Un sequestro cautelare per «tutelare l’incolumità pubblica», ma anche quella «degli operai che vi lavorano dentro». Sono queste le richieste della Procura di Catania per i due tratti delle metropolitana del capoluogo etneo in fase di prolungamento: quello lungo oltre tre chilometri di Borgo-Nesima e quello che da piazza Giovanni XXIII (quindi dalla stazione ferroviaria) dovrebbe collegare con la centralissima piazza Stesicoro.
Un doppio passaggio sotterraneo su cui peserebbe in alcuni punti, secondo la perizia tecnica dell’accusa, il passato utilizzo di cemento depotenziato, motivo per cui dieci persone sono state rinviate a giudizio nel giugno del 2014. «In caso di terremoto – ha affermato in udienza il pm Antonino Fanara – potrebbe crollare tutto. Uno dei due tratti sarebbe ormai concluso e si rischia di buttare via altri soldi. Lavorare dentro queste gallerie potrebbe essere un fattore di pericolo».
Diversa la posizione degli avvocati difensori che si sono opposti alla richiesta. «So che in contraddittorio – spiega l’avvocato Carmelo Peluso, difensore del consorzio appaltatore Uniter – sono stati concordati degli interventi proprio per mettere in sicurezza l’opera e per evitare problemi, anche se non ho idea di quali possano essere. La nuova ditta ha assunto l’onere con la stazione appaltante di realizzare l’opera a regola d’arte e a quanto mi risulta è sicura».
La decisione sulla richiesta avanzata dall’accusa sarà sciolta nella prossima udienza dalla seconda sezione penale del Tribunale presieduta da Ignazia Barbarino.
Decadono intanto alcune ipotesi accusatorie grazie alla prescrizione.
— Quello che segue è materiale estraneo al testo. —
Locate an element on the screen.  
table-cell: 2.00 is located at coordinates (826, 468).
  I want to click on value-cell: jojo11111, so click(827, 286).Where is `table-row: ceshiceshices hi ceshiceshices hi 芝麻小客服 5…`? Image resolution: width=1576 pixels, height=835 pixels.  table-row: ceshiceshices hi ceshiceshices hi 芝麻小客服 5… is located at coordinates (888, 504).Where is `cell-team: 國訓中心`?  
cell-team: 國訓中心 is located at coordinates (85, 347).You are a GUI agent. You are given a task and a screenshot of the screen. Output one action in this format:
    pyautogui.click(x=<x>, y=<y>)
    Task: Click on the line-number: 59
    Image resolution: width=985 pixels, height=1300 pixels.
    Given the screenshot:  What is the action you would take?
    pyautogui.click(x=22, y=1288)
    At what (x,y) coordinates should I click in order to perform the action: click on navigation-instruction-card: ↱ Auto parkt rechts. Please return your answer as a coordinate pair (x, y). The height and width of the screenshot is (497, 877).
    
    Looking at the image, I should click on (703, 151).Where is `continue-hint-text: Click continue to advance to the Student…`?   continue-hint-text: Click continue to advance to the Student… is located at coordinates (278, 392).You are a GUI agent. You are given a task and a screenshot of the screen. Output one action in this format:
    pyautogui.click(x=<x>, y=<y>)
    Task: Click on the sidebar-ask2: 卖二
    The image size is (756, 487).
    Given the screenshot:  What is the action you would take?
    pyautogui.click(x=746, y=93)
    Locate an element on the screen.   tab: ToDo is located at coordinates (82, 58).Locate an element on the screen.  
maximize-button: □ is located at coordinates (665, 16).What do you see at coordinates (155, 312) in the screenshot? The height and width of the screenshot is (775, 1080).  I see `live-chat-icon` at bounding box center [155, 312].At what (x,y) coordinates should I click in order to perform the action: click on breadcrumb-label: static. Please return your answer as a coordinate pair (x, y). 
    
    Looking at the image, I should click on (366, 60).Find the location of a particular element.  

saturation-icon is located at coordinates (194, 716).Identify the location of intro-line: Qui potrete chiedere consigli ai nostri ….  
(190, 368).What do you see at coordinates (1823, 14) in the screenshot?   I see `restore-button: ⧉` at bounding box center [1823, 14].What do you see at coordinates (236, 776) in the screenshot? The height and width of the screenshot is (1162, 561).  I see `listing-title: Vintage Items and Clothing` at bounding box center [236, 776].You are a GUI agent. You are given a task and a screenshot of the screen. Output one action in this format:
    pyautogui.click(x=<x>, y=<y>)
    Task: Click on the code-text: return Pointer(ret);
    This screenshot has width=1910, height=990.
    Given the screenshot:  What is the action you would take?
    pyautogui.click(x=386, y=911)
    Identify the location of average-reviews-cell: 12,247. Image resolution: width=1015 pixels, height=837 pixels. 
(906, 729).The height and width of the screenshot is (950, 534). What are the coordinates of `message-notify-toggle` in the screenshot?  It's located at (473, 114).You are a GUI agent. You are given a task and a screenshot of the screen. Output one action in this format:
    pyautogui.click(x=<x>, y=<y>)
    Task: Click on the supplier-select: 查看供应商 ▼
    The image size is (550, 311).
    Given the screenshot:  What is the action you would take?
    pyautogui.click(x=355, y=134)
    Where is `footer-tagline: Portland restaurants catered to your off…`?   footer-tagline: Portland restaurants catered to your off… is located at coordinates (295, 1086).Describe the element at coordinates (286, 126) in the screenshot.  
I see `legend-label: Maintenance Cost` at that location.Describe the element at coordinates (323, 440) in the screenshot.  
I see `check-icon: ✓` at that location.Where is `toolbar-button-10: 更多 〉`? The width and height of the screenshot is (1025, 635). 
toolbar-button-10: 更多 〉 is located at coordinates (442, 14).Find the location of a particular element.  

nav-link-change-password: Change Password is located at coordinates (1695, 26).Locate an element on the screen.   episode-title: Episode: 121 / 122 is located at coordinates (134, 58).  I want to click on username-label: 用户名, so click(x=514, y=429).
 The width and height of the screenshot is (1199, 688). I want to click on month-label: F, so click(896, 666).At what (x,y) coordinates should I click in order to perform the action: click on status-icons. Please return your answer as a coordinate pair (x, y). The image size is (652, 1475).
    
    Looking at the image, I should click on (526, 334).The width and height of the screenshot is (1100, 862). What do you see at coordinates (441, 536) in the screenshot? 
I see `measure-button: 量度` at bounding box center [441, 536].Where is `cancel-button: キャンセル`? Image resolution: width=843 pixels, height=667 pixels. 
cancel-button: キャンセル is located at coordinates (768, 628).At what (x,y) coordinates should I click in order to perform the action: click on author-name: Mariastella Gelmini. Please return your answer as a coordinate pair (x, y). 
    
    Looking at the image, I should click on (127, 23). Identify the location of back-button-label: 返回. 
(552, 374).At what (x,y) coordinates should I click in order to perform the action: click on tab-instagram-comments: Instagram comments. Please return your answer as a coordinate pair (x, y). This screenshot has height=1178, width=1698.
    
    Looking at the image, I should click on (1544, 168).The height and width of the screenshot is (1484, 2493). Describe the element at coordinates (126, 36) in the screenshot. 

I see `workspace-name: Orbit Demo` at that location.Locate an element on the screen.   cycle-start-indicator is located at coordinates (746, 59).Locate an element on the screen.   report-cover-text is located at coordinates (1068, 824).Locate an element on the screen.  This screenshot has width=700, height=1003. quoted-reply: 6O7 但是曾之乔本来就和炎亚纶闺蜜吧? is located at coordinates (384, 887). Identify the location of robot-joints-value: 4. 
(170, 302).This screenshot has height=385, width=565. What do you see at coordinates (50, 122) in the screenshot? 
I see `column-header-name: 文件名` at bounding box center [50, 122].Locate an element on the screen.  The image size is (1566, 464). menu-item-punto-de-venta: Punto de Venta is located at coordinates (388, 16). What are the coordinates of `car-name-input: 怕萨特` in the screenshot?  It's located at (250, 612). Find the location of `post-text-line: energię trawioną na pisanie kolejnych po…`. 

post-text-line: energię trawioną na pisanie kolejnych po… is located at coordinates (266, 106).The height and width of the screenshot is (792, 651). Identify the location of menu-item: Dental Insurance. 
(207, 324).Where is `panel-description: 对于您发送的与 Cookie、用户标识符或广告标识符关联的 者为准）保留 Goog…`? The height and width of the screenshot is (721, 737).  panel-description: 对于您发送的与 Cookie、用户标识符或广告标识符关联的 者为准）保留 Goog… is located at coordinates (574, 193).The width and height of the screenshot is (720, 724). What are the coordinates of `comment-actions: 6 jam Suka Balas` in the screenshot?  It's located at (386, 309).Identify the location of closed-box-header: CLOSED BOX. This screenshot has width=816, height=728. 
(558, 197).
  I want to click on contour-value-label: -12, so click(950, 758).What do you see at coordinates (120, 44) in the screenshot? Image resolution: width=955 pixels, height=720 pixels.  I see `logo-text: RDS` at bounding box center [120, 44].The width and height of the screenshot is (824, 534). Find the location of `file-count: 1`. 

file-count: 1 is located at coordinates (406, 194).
A beneficiare della legge ex Cirielli sono l’ingegnere Tuccio D’Urso, all’epoca direttore dell’ufficio speciale emergenza traffico e il dirigente del dipartimento del ministero dei Trasporti Elena Molinaro. Per entrambi l’accusa era di falsità ideologica in atti pubblici. Al palo restano invece le posizioni degli altri imputati accusati a vario titolo di truffa aggravata in concorso e frode nella pubbliche forniture. Secondo l’accusa, nei cantieri sarebbe stato utilizzato cemento di bassa qualità. Nel mirino degli investigatori anche i lavori di impermeabilità dei tunnel sotterranei e la collocazione, in maniera difforme rispetto al progetto, dell’attrezzatura utilizzata per il getto in opera delle campate.
Sul banco degli imputati, ma fisicamente assente, l’avvocato Santo Campione, ex numero uno di Sigenco spa. Società che all’epoca dei fatti faceva parte, insieme alle aziende degli imprenditori Concetto Bosco e Mimmo Costanzo, del consorzio Uniter, vincitore della gara d’appalto della metropolitana. Alla Sigenco tuttavia, per problemi economici è stato revocato l’appalto che è stato affidato da parte del commissario liquidatore di Uniter alla Tecnis di Costanzo, inserita nello stesso consorzio.
Campione inoltre, secondo la Procura etnea, come recentemente emerso in un’altra operazione denominata White knight , tra novembre e dicembre 2012 insieme al figlio Pietro, avrebbe sottratto ingenti disponibilità finanziarie alla sua azienda. Motivo per cui gli inquirenti hanno disposto un sequestro preventivo di 3,4 milioni di euro accusandoli di bancarotta fraudolenta, truffa e falso.